Holy shit! That was my first thought in this game. The visuals are everything they were promised to be, and more. While the details would say that the visuals are rough and far from complex, that's where the beauty comes into play. This game is a lot like an ancient Japanese sketch drawing. It's simple, it looks like a Japanese drawing that came to life, and it's amazing to behold because of it's simplistic nature.

I'm not talking about how a game like Katamari Damacy looked great because it was simple. That game worked with simple visuals because it was a simple game. It was a theme for the game that came along nicely.

Okami looks great by being simple in one way; it's meant to represent ancient Japan like only a few things have ever shown it. It has the epic plot of a book like any detailing the Heike and Gengi clans, and it has the exact look of a Japanese sketch drawing. If ancient Japanese art was not this style, I doubt the game would have been and it would've looked out of place. However, using history and real art as a backing, Okami never fails to amaze with it's beauty.

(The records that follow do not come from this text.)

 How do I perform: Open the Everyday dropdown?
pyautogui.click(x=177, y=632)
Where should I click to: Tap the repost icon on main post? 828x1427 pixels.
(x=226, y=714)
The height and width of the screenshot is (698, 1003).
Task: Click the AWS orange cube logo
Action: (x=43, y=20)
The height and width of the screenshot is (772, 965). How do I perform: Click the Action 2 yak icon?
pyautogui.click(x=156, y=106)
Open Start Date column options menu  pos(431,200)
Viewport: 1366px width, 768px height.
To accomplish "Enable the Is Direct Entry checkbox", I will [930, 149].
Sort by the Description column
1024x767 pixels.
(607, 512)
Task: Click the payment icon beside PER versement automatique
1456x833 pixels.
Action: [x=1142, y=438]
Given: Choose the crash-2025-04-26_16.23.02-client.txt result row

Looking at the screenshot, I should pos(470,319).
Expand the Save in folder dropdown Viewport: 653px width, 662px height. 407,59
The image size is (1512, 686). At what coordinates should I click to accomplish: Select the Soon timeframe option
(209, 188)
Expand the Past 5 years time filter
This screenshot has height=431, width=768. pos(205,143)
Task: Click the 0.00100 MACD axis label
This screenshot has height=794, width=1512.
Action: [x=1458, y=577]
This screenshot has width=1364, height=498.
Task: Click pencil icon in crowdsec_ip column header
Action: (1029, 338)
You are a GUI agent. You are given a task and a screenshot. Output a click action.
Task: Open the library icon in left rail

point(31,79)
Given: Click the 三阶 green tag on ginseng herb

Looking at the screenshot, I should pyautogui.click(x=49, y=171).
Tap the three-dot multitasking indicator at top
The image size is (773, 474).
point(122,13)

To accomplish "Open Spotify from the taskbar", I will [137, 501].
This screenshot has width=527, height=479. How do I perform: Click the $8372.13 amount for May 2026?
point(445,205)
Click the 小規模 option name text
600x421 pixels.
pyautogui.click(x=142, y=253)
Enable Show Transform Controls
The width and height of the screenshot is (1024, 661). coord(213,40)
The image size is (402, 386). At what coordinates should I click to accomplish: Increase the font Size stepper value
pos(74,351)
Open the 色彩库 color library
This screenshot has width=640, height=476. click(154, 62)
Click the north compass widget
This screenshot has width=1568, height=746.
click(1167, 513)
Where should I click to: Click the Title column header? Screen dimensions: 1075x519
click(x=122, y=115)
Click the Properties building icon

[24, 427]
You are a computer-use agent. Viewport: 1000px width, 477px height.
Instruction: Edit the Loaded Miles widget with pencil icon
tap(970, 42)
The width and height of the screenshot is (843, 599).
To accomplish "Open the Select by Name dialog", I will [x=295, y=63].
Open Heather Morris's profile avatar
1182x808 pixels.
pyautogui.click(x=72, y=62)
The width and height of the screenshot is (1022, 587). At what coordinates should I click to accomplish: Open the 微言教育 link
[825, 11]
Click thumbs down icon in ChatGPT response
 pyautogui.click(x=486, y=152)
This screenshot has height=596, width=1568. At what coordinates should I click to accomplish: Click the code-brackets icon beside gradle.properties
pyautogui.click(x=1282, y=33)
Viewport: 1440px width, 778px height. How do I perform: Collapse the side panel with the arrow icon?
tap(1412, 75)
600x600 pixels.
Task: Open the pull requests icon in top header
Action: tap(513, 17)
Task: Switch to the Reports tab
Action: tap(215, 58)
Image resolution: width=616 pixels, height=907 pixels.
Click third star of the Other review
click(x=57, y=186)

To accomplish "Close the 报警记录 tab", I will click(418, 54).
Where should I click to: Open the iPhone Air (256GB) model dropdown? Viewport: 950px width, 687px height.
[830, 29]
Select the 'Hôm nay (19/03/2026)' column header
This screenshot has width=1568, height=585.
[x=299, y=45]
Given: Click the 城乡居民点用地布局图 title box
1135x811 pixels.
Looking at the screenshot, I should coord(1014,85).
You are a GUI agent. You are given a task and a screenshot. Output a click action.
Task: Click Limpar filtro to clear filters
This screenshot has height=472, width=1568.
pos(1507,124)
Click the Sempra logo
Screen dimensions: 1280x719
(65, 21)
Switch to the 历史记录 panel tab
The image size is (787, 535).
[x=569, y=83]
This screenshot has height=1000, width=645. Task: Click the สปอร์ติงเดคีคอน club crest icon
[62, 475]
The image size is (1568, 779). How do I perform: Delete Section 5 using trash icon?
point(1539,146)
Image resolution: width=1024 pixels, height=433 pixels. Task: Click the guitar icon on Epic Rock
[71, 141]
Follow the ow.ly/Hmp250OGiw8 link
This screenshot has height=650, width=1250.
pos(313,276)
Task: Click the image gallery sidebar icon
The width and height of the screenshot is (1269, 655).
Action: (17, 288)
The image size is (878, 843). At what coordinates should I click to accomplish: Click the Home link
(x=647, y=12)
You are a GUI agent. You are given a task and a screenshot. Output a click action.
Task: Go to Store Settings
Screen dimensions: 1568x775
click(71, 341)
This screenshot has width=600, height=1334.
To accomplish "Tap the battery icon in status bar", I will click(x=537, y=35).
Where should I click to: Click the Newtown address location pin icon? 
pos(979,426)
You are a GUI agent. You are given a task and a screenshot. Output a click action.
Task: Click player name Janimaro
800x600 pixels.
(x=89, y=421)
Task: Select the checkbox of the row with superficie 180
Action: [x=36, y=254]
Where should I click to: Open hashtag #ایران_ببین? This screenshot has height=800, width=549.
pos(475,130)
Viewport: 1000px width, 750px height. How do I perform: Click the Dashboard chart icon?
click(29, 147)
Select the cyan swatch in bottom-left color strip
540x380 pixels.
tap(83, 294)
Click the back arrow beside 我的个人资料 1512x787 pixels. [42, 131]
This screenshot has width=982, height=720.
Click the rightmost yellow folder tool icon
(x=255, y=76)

For the most part, the audio of Okami is as amazing as the rest of the game. In particular, the sound effects are fun and lighthearted, but they remain realistic enough to fulfill their needed roles. This goes from the whistling of a summoned wind, the explosion of a bomb, the howl of a wolf, the crackle of a flam, and the splashing you hear when you enter water. You also have the ambient noises of animals and other sounds of nature are you explore the land. This goes hand in hand with the clangs and smashing noises of fierce (yet easy) combat.

The background music is also in this same class. The music is always memorable and it always matches the scene at hand. There is nothing boring or overplayed in the sound track.

The only potential downside of the audio is found in "voices". The voices in this game are Animal Crossing style garbled sounds. If you can stand Sim-speak or Animal Crossing talk, then you are in for 45 hours of annoyances on this otherwise fabulous game. However, while some people may not enjoy them, they actually fit into the game nicely. It matches the art style by keeping the game rooted in reality, but slightly removed enough to make one feel like they are playing on a whole different level than what games will traditionally present the player. Actual voice over work or a lack of an "speech" would have simple left this aspect of the game in the wrong general feel and emotion.


Okami is definitely a game that doesn't come along every day...or even every year. This is a game that defies all that we expect from the game industry. The visuals are fresh and unlike anything else, and besides some influences from Viewtiful Joe (another Clover game), there is no use of cell shading that even comes close to this style of animation in a video game. When you throw in the innovative celestial brush mechanics and the plot that comes straight out of Japanese myths and religion, you have a game that really should not have come to the US under traditional circumstances.

The American shores were truly bestowed a great honor to have seem this game. Even though it has some problems with an overly easy challenge level, the game is epic and amazing to play. It's one game that truly will inspire addiction to the PS2 as we bid that generation goodbye. So, without and hesitation, I give Okami a very rare and very well earned 10 out of 10. Some things could have been better on paper, but it may not have made this game any better in practice.